Release Notes: Saving pages to local disk now works, and the program now uses the Host: header in outgoing requests for better virtual server support. HTML entities are decoded before extracting links, and gzip-encoded pages are requested from the server.
Release Notes: Crawler can now extract links from page content using regular expresions (with possible replacement for URL rewriting). Crawler can now log depth for easier debugging, and tracking of known URLs can be set to two modes (the first saves memory, second CPU).
Release Notes: Support was added for escaping "&" and "," in URLs. The delay parameter can now take time units like 1.3s and 2h. A new per-site parameter, "crawltime", (which works on the command line too) was added for limiting the time spent on crawling a site.
Release Notes: Support was added for crawling delays. Links of reject type are now logged, which is good for extracting URLs from a site. A crash which occurred when no default masks were used was fixed.

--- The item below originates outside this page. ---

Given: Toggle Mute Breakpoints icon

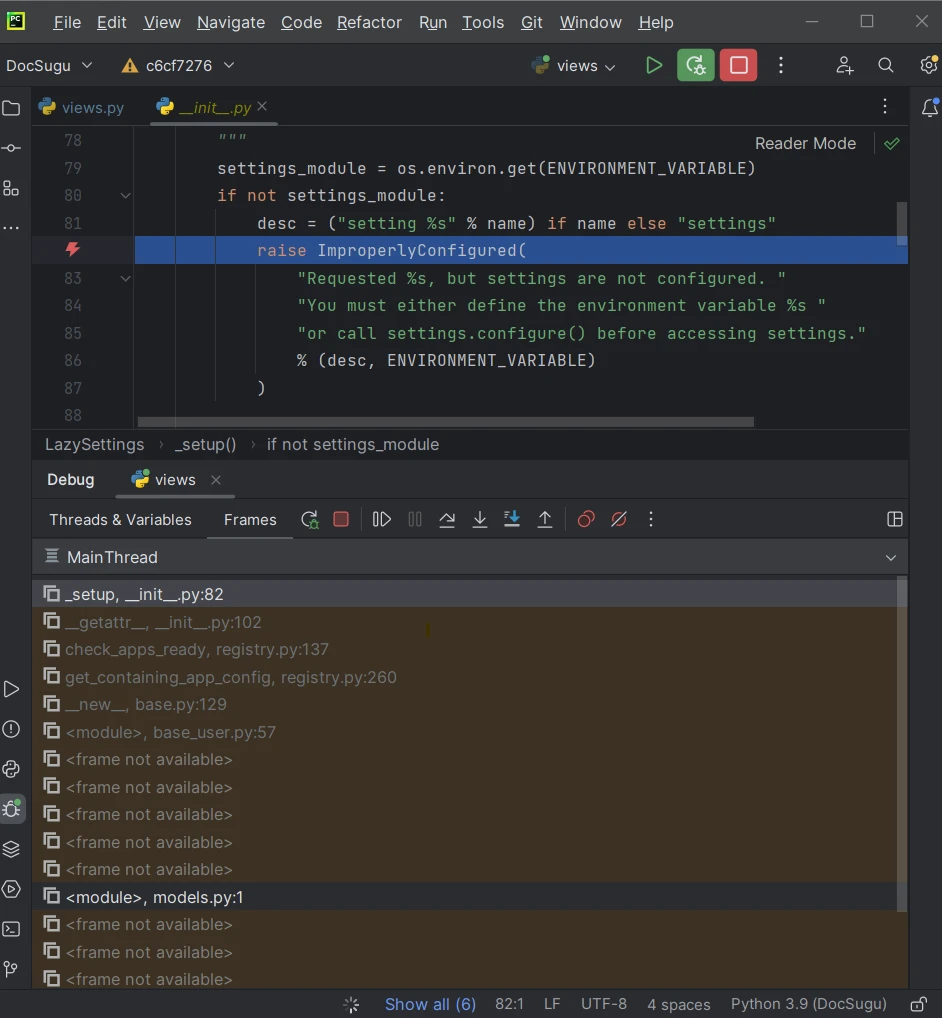Looking at the screenshot, I should (619, 520).
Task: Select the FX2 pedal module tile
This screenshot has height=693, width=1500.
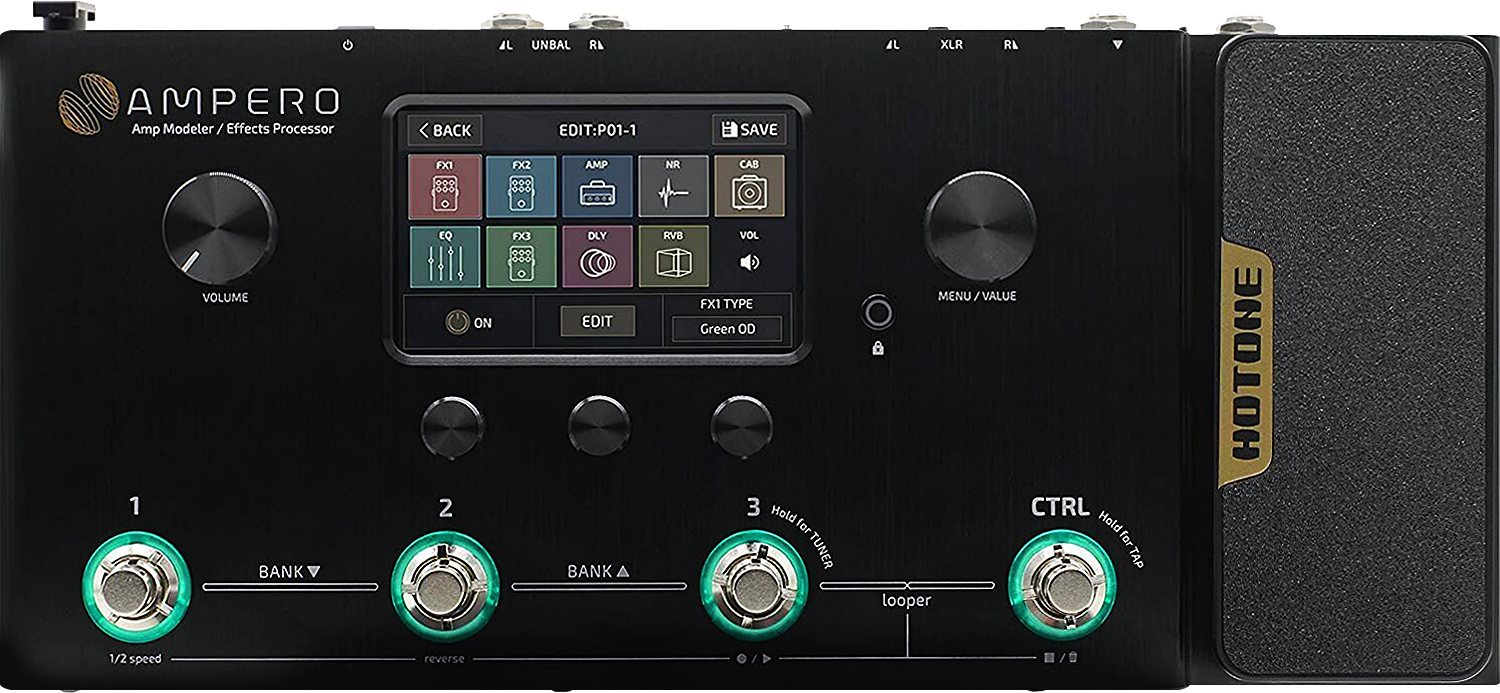Action: point(521,186)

Release Notes: This release fixes various crashes. The documentation has been converted to Docbook and updated. A .jar file is distributed instead of .class files.
Release Notes: This release supports and generates real Referrer: headers. This is needed for sites with very strict Referrer header checks.
Release Notes: When a connection is closed, the program no longer attempts an infinite number of retries. Support for Smart Cache 0.87+ was added.
Release Notes: Network I/O error handling is improved.
Release Notes: This release adds support for V4 .cacheinfo files, which are new in Smart Cache 0.74.
Release Notes: This release has a new improved manual. A problem with masks not being merged when fetching documents from a known location specified by URL instead of by alias has been fixed.